As I said earlier, Sarah used "corporate speak" in her presentation because she felt it was expected of her. And maybe she was right. But I had another client soon after Sarah, who I actively encouraged to drop the corporate speak. She gave us a fantastic presentation, and when I asked her what had changed, she said it was having permission to use everyday language and put things in her own words! This was a lightbulb moment for my client. When she stopped using corporate speech, she lost her fear of public speaking. It is unusual for one simple fix to make such a difference, but it did in this client's case!
Remember I said that Ben is nervous when he has to introduce himself? He has been attending a series of meetings with, say, 20-30 people in the room and online, and they usually start with a quick round table introduction. Ben sits there in dread waiting for his turn. Because he is new to the company, he has to explain his background – what qualifies him for the job.
Ben and I have talked about how he could focus on his 'why' instead of listing his achievements. Not what he has done but why he is so excited to have this opportunity. That was Ben's suggestion, and I thought it was a great idea. Talking about his passion for the job will help him immediately connect with the audience.
As I write this, I am reminded of an ex-work colleague. I have a background in local government and have frequently had to attend meetings to talk to a report. It feels very formal with many protocols, and most presenters are serious. But this ex-colleague of mine had a habit of cracking jokes and dropping the formality. He would often come away from a meeting saying, "I may have overstepped a line there…" But the politicians loved him! While he took some risks, he never bored them!

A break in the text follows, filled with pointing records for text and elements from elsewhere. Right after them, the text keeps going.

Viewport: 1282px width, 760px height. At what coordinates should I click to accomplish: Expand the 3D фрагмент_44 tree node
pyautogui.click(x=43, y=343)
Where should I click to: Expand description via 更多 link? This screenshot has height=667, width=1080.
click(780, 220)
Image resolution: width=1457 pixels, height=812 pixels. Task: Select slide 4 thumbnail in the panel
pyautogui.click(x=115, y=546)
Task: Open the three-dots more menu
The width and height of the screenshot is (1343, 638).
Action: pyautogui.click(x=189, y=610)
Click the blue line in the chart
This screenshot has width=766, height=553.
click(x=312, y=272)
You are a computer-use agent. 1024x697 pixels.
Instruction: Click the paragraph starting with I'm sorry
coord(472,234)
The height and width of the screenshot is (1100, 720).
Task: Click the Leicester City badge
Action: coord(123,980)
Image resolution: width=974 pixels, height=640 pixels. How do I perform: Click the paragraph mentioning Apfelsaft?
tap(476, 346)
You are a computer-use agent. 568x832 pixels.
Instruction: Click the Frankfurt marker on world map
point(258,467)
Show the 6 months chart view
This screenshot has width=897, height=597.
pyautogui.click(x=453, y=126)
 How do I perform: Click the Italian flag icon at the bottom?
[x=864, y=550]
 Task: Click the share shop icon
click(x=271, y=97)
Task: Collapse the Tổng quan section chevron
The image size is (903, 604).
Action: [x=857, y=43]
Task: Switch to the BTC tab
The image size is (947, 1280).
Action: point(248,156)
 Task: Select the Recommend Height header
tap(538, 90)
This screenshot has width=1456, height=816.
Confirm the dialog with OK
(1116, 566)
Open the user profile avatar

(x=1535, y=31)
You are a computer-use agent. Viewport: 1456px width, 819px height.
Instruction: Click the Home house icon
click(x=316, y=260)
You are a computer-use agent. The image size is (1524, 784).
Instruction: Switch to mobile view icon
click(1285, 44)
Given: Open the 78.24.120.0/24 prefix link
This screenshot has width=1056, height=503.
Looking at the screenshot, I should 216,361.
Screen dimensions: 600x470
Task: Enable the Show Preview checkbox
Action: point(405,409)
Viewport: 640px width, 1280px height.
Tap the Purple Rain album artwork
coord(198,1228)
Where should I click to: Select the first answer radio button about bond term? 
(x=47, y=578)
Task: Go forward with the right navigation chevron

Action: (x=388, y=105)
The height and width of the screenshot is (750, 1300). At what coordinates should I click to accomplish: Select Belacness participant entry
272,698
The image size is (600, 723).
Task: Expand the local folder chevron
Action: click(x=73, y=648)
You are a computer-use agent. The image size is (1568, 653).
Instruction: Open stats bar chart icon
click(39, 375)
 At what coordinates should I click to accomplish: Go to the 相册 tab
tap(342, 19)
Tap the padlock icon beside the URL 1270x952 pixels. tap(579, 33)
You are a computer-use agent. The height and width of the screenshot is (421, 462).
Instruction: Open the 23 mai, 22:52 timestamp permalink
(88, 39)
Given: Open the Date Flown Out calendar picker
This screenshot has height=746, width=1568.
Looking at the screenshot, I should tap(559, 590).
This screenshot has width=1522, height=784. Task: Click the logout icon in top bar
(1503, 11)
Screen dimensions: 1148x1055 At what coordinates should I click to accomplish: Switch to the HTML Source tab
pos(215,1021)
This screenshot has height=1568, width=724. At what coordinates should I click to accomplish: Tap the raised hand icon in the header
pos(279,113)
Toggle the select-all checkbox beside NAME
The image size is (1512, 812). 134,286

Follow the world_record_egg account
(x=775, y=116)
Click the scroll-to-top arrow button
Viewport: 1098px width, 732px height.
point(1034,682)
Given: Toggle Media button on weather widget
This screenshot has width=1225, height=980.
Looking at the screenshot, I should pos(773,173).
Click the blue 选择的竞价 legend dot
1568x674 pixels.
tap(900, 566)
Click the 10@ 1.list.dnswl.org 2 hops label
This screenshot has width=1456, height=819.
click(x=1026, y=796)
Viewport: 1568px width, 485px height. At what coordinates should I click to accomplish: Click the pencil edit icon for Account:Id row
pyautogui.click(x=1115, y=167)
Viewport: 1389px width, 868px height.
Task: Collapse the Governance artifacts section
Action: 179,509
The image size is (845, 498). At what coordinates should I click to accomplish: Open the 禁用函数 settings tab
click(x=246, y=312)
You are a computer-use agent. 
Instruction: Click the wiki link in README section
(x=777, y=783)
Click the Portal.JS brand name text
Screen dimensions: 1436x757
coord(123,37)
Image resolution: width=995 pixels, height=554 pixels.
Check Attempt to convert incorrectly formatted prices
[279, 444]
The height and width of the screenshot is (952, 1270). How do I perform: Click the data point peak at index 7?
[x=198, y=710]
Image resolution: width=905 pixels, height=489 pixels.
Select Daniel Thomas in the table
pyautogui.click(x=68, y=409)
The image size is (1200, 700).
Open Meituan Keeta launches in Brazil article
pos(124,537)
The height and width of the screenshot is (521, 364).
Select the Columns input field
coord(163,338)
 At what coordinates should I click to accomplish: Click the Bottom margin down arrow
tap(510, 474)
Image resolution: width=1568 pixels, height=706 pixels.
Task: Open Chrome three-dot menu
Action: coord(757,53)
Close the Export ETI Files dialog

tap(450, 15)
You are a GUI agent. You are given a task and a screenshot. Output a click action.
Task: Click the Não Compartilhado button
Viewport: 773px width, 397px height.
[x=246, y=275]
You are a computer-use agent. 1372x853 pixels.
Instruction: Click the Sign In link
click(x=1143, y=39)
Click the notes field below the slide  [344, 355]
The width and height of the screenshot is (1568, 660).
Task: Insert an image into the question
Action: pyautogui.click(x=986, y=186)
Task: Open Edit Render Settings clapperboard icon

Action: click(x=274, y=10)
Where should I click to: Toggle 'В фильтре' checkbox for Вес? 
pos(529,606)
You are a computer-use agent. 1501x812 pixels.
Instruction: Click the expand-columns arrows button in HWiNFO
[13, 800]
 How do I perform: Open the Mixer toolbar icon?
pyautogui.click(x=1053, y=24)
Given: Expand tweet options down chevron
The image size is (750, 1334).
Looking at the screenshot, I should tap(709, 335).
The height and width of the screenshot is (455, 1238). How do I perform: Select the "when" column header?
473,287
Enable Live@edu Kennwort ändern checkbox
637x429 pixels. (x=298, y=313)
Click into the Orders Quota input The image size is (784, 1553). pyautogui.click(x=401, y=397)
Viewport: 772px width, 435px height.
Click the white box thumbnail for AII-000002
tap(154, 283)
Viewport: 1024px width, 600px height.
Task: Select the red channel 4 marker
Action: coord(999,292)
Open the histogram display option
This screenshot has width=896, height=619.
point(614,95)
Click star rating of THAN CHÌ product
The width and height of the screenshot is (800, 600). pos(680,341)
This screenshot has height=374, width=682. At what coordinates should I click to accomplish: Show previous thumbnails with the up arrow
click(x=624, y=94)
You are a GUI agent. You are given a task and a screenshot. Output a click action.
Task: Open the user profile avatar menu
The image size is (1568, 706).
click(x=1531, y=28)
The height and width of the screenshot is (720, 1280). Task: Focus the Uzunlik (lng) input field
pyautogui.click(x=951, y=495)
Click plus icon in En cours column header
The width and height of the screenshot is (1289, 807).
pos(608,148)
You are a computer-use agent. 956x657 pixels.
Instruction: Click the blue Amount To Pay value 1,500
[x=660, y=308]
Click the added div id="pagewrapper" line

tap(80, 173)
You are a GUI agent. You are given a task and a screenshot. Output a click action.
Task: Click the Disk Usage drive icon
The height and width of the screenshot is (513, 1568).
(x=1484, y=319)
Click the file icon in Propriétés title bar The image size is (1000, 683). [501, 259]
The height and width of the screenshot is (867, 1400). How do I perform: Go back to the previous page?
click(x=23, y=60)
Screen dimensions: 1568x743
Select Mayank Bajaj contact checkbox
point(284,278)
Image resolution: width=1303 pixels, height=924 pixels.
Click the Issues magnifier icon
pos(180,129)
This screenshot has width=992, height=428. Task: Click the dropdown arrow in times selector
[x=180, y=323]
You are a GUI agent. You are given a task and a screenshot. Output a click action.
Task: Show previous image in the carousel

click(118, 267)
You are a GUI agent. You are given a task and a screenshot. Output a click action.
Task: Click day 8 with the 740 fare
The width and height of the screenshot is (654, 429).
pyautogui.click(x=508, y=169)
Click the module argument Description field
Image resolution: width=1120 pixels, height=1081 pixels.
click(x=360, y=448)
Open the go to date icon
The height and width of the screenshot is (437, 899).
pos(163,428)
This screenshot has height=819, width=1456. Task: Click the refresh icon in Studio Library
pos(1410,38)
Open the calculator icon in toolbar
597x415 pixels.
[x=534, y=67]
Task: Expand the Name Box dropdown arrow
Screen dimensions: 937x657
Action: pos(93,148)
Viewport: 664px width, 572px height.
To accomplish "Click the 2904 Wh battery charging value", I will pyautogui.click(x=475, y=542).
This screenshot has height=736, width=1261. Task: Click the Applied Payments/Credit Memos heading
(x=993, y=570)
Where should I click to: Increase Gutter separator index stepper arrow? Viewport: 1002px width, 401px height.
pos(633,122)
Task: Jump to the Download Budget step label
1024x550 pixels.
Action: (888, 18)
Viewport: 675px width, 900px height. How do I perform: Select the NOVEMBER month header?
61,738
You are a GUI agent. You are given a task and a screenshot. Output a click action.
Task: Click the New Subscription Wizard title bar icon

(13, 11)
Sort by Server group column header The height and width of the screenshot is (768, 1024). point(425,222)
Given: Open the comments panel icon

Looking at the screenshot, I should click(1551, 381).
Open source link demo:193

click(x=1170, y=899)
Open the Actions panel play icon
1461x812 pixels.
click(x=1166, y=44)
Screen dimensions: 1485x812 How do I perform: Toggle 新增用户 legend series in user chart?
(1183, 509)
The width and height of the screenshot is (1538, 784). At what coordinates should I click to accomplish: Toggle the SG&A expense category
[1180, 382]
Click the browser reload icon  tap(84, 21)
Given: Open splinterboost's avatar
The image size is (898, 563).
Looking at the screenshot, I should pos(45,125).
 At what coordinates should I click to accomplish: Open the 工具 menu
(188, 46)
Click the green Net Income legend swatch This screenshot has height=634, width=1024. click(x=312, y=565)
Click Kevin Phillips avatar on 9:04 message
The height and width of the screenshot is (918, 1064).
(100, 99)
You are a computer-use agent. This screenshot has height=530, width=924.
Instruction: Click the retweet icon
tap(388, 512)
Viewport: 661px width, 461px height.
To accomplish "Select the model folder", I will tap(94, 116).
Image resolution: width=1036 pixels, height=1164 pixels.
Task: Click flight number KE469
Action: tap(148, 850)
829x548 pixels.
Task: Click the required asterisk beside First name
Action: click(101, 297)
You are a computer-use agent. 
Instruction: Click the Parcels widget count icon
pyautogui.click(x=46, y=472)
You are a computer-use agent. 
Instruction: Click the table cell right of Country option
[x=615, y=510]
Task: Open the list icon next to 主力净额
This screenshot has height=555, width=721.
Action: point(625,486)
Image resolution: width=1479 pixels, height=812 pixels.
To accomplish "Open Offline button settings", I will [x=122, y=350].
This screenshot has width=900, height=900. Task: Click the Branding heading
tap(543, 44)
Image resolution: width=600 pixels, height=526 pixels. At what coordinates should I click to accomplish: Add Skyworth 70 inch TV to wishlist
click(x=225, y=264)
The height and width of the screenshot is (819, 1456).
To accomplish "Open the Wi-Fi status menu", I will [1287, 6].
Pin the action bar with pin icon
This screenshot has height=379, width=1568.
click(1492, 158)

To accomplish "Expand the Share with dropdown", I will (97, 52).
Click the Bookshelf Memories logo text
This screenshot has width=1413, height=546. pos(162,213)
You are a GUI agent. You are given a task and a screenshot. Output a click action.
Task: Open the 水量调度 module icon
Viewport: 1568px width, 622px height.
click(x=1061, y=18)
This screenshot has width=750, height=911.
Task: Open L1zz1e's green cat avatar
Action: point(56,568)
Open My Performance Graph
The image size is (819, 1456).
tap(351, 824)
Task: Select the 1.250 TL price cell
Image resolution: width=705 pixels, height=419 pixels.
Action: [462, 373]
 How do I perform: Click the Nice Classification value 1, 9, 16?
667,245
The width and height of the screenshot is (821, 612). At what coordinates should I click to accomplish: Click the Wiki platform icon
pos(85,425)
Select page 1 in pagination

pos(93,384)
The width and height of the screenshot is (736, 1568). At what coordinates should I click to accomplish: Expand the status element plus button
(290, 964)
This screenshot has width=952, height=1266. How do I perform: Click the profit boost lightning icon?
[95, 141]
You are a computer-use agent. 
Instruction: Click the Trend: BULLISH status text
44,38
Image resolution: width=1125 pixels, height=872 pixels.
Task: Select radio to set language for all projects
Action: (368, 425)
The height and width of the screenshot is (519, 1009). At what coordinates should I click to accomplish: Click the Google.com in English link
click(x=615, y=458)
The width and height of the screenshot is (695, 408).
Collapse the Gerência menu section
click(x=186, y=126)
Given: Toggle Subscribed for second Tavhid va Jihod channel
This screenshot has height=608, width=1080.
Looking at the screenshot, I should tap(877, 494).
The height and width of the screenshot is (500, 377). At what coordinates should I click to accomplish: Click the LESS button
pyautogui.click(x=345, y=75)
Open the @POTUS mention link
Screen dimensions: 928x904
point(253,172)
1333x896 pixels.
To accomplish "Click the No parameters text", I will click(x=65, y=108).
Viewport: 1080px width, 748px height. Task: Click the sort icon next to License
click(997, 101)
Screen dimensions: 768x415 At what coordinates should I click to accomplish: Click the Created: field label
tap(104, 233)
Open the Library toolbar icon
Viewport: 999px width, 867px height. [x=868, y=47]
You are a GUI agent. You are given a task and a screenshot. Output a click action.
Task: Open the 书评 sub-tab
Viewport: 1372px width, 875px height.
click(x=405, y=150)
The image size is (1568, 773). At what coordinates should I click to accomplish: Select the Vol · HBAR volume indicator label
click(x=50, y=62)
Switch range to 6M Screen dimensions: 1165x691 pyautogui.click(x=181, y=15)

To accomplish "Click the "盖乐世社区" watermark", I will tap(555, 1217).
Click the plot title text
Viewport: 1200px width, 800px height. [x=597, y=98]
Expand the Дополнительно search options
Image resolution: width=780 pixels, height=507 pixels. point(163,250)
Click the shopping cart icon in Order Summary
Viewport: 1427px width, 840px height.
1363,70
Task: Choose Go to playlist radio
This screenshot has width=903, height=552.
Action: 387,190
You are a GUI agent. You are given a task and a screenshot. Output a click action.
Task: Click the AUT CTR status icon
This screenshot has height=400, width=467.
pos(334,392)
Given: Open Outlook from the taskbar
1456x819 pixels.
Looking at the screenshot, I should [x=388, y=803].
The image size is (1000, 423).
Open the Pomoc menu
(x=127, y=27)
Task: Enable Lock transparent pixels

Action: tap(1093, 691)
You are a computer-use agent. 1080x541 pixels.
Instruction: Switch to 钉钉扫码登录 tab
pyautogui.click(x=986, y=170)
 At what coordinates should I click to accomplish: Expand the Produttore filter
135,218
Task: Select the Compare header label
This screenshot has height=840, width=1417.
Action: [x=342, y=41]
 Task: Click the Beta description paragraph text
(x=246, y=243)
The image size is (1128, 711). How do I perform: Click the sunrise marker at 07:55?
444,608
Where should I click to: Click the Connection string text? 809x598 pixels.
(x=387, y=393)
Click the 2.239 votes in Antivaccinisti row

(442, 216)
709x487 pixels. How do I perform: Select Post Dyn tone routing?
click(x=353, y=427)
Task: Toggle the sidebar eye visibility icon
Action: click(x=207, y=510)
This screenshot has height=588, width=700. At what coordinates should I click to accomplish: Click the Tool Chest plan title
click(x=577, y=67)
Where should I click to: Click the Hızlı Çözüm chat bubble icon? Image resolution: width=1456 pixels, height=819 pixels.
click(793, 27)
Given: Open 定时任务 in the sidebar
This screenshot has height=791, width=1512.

Story four - "I need to impress."
A strong desire to impress others is at the heart of the "I am being judged" story. It is natural because our career success depends on others believing we have the right personality and skills for the job.
But here is the problem. Trying too hard to impress others makes us self-conscious and can have the opposite effect. I always encourage my clients to think about how their message will help or benefit the audience rather than how to impress them.
I am sure Ben will look back in a few months with a lot more confidence. The next time he changes jobs, I doubt he will go through what he is currently experiencing. He will be a senior leader one day, and I hope he will look out for others like him – talented and motivated young people who are placing so much pressure on themselves to shine that they are experiencing largely self-induced anxiety!
Sarah contacted me recently to say she had changed jobs and could not be happier. This was what she said.
"Not long after finishing the course with you, I quit my job at .. and have been working for … as their People & Culture Manager for the past five months. I'm really enjoying it and have done quite a lot of public speaking with no issues at all. I'm able to be myself and present what I want and how I want, and it makes such a huge difference to my confidence. I also still use a lot of the tips and advice you provided."
In Sarah's case, her previous job was not quite the right fit. She is still in a corporate role, but the culture is more relaxed and more 'her'. For Ben, he has his dream job. He asked me once whether he just needed to 'toughen up?" My response was the opposite – he needs to stop being so tough on himself, show some self-compassion, allow himself to be a little less than perfect and stop worrying so desperately about whether he is making a good impression.
As someone who also used to experience extreme public speaking anxiety, these stories are all familiar to me. What stories are you telling yourself? Hopefully, this article has helped you separate 'fact from fiction' and permitted you to be yourself at work.